What Is My Spirituality?

For a long time, I was trying to figure out what it meant to be “spiritual.” I was raised Roman Catholic. My paternal grandfather recited Psalm 91 quite frequently, recorded himself reading the Bible on cassettes, and copied the Bible in his many notebooks by hand. My grandmother prayed the rosary and gifted me with one—silver beads shaped like rose petals, passed down through generations of our family. My parents had us bless our food, pray to a picture of Mother Mary, and attend church to celebrate with the community. I found those aspects of their spirituality to be beautiful. So, I thought to myself, where do I learn about spirituality if not from my family?  

However, I never agreed with some of the Roman Catholic teachings. What do I do when some in the Roman Catholic community believe in wives being subordinate to husbands and in some cases, even if that husband was beating the wife? What do I do with the strong disapproval of the LGBTQ+ community with which so many of our beloved family members identify? What do I do when some say God is judgmental and lawful, so much so that hell is a place undocumented immigrants would go when they died? I heard this time and time again throughout my years growing up in the community. I just didn’t understand why my childhood community believed in these teachings, why they never questioned priests, and why they connected what I believe are unethical, human-made laws with God.

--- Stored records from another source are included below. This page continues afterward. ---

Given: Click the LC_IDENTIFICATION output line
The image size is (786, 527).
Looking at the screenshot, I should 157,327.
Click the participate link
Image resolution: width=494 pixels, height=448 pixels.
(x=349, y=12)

In addition to finding the social justice component of the Institute for Spirituality and Social Justice Program quite promising, I believe this disconnect with Roman Catholicism is partly why I enrolled in a theology program in the first place. I was set on trying to help change the Roman Catholic system when it comes to some of its homophobic, racist, and sexist teachings.

I’ve had some of the most enriching and revelatory moments being in the program. I’ve learned so much wisdom from many different religions and have been exposed to various theological perspectives. I’ve also learned what questions to ask when it comes to Filipina American Theology. I was born in the Philippines and moved to the US when I was seven years old. I didn’t know how to relate to Filipina Theology at first, having lived in the US for most of my life. I also couldn’t find books on Filipina American Theology. So, I began to ask my own questions which helped me understand my place as a US immigrant as well as how I could connect with my Filipino and indigenous roots.

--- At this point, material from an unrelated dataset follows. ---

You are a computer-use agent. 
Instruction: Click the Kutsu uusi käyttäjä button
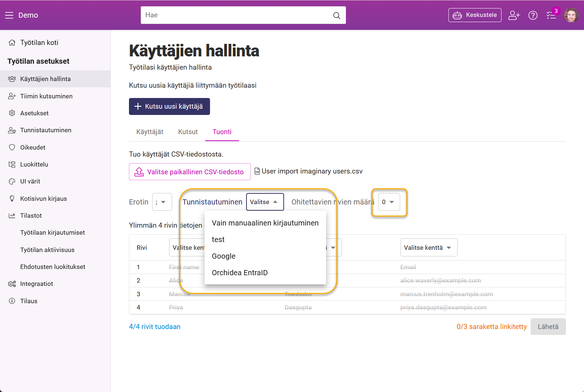pos(169,106)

First, I learned about my spiritual, indigenous ancestors, whose practices were practically wiped out in the 16th century when Spain colonized the Philippines and forced the native people into Catholicism. Then I had to come to terms with the colonized (my indigenous, Itneg Tribal roots in the Philippines) and colonizer (my Spanish ancestors) in me so that I could define a healthy spirituality for myself. As such, I wanted to better understand my intersectionalities and feel more confident as part indigenous and part Filipina living in the US.

I think what helped me make connections between my indigenous roots, Filipino culture, and American upbringing was when I received a sacred batok—a spiritual, ancestral, hand-tapped tattoo—from Lane Wilcken, one of five mambabatoks in the world. Spaniards called the natives, “Las Islas de los Pintados,” which means, “The Islands of the Painted People.” I had no idea my ancestors were once covered in spiritual tattoos, each mark symbolizing a lesson or piece of wisdom or deep story passed down through generations. My Catholic family had always looked down upon my tattoos, saying that God would not like us marking the skin he created. Yet when I learned about my precolonial heritage, I began to show my family that our own ancestors once had tattoos, believed in shamanism, lived in egalitarian societies, and revered women and transgender people. Nowadays, whenever I look at my batok, I feel a deep connection to my roots even though I’m thousands of miles away from my homeland.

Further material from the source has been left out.